I think there is something about trying to teach your new family about yourself.  Your likes and dislikes, explanations for scars and funny sayings, favorite candy and least favorite activity.  On one hand you are trying to be a person they can live with for ten months, but on the other hand there isn't so much you can superficially hide or change when you will be living with them - for ten months.  You sort of meet yourself all over again. The self discoveries I have made while I am here have taught me things I will carry on with me throughout the rest of my life.  One who knows herself knows her strengths and weaknesses and how to make them better.  What could possibly stand in the way of all her hopes and dreams now?  My search for understanding has brought me to spoken word poetry, a new interest of mine, as well as (less recently) TED, and even to the comforting words of my batty ol' parents.  Turns out they know a thing or two.

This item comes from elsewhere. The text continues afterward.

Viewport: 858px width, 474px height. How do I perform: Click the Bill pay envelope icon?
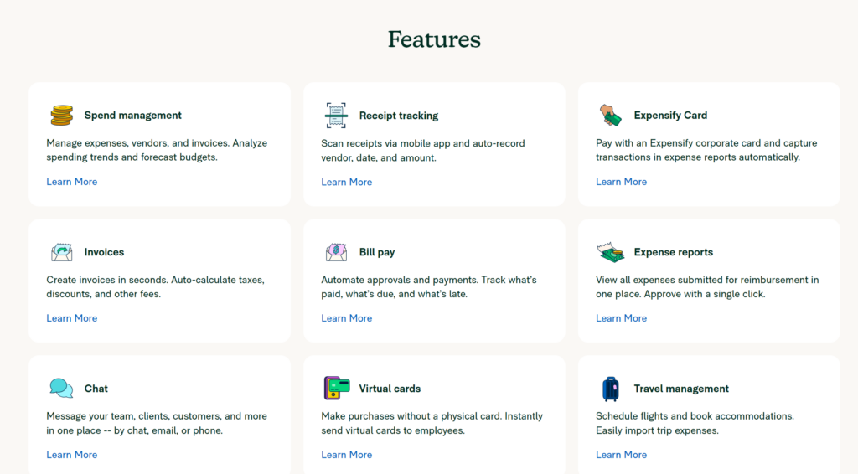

Like usual, I want to express my gratitude for my year abroad.  I never knew I would learn so much about myself.  I remember thinking I would discover myself while I am here (before I knew exactly what that meant), but what I wan't expecting was that I have been here all this time - I have just never been aware of this much change.  So far I would tentatively say this change has been for the better.  I may pick up a few new quirks or a couple new pet peeves while I am here, but it's all the better to add to my collection.  At the end of the day, the person I am is the person I go to bed with.  I wouldn't mind if my companion is just a bit more refined every night.  I think I have started something great and I have made the first few leaps in the direction of self discovery.

Oh and before I forget,
It was a pleasure to make your acquaintance :)

2 comments:

  1. What an amazing post, great writing. Im a swedish girl doing what you do but in Chile (with YFU <3). I recognize myself so much in what you say with finding yourself in a totally new way. It's so exiting, right? Good luck and take care!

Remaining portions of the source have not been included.